Premium lead finder for web agencies and SDR teams. Scrape YellowPages and auto-enrich every lead with a 0-100 lead score, website tech stack (Wix/WordPress/Shopify), real emails, phone E.164, mobile + SEO audit, and an outreach pitch. CSV export for HubSpot/Pipedrive. 30+ fields per lead.
All notable changes to this Actor will be documented here.
[2.2] — 2026-05-22
Added — 5 more lead-quality features
☁️ CloudFlare email decoder — Many WordPress / CloudFlare-protected sites obfuscate emails inline as data-cfemail="abc123...". The actor now decodes them with the standard XOR algorithm, recovering 20-30% more real emails on those sites.
📱 Mobile-friendliness audit — Detects 5 signals from website HTML head:
has-viewport-meta (responsive design)
has-responsive-css (@media queries)
has-mobile-alternate (m. subdomain)
has-amp (AMP version)
fixed-width-layout (NEGATIVE signal)
Returns mobileFriendly boolean + mobileSignals[] per lead. Sites without mobile viewport get +8 to leadScore (clear pitch angle for "responsive redesign").
🔍 SEO hygiene audit — Checks 5 on-page basics:
hasMetaDescription
hasOgImage (Open Graph)
hasH1
hasJsonLd (structured data)
hasCanonical
Returns seoAudit: {hasX, ..., seoScore} (0-100).

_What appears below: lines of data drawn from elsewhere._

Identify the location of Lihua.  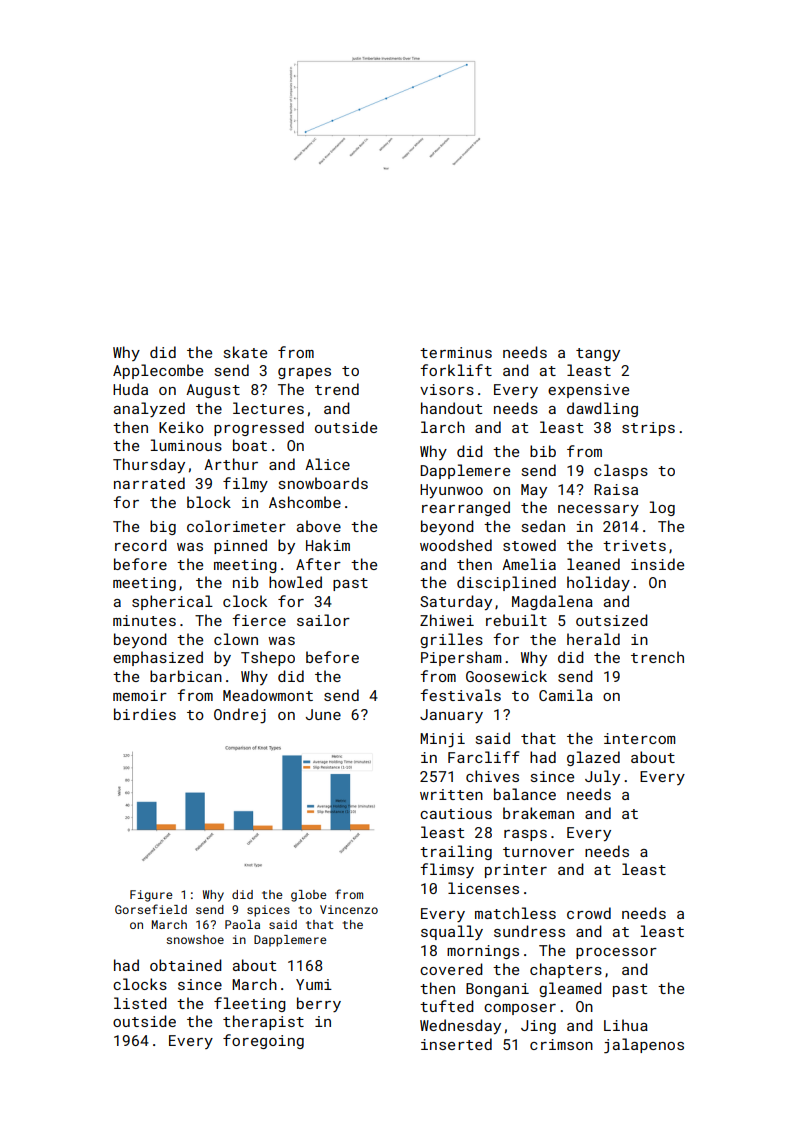
(626, 1025).
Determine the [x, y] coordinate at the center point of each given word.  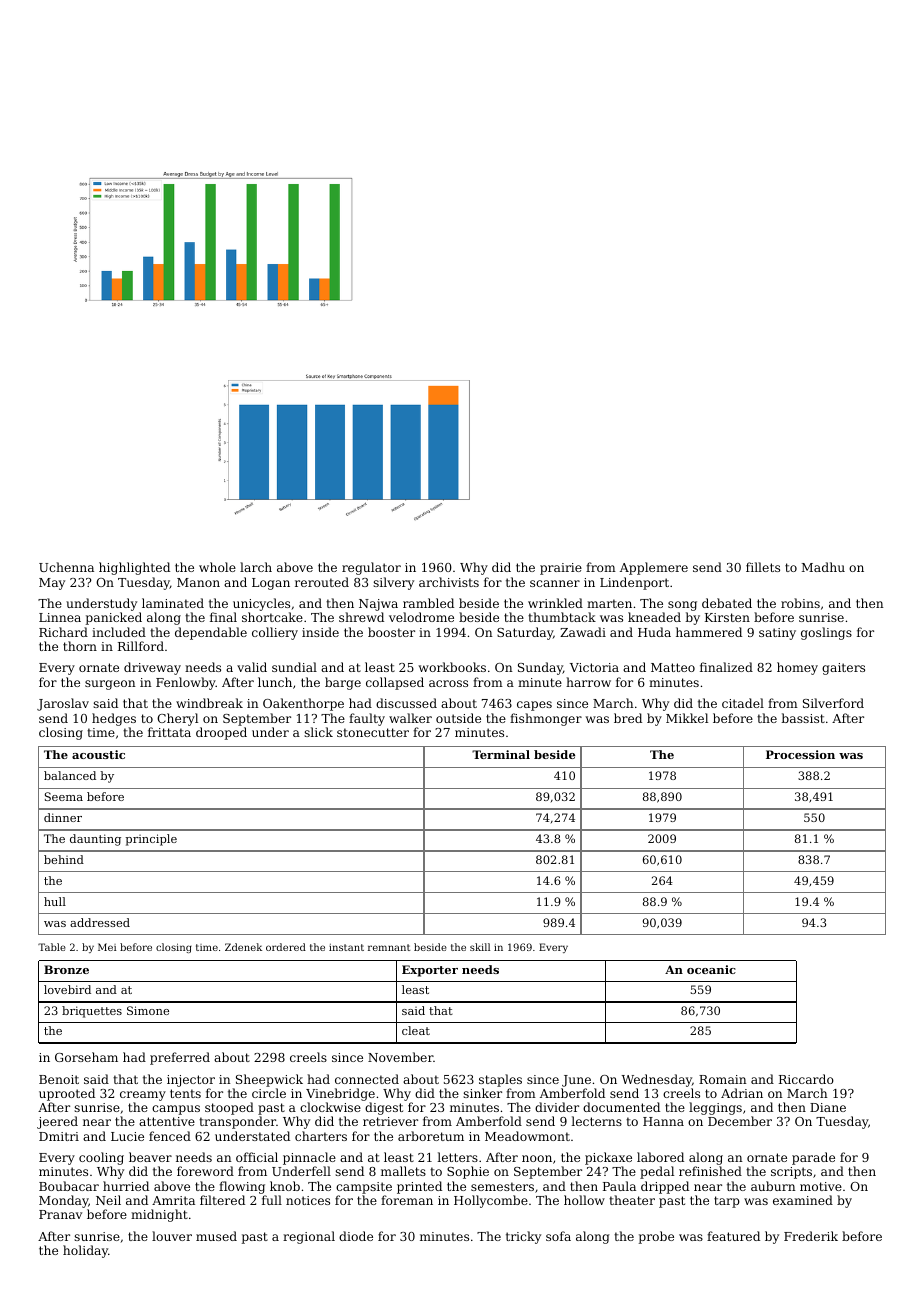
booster [391, 632]
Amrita [173, 1200]
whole [217, 567]
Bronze [66, 969]
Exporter [430, 971]
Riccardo [806, 1079]
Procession [800, 754]
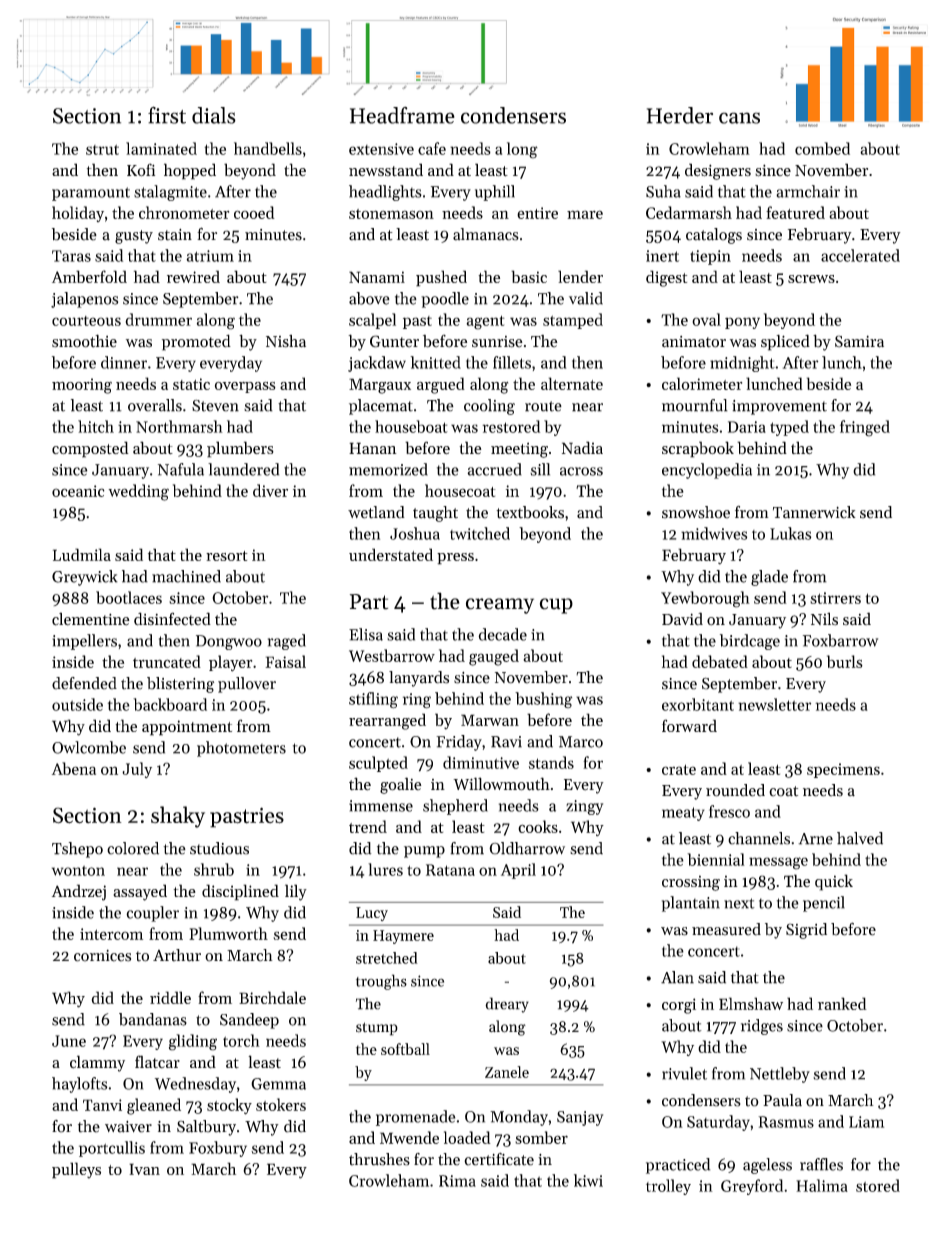  What do you see at coordinates (228, 933) in the page?
I see `Plumworth` at bounding box center [228, 933].
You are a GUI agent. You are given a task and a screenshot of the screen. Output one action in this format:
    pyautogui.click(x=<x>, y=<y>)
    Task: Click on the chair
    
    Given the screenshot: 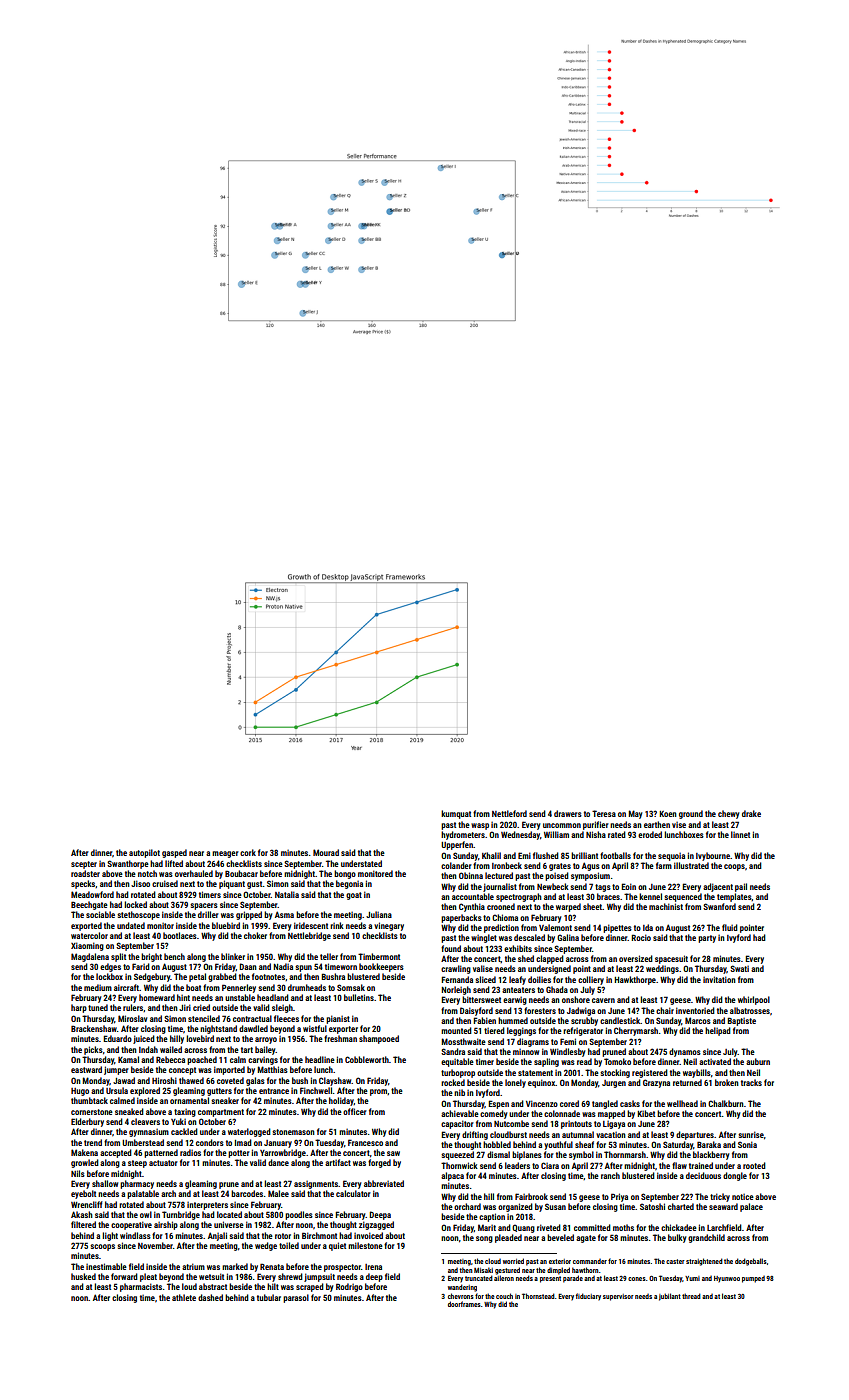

Sites with seoScore < 40 get +5 to leadScore (pitch SEO audit).
🎯 Industry-specific outreach pitches — 8 industries with custom angles:
Plumbers / Electricians / HVAC: "emergency calls — half your jobs come from someone Googling at 2am"
Restaurants / Pizza: "online menus and reservation links — diners decide where to eat from their phone"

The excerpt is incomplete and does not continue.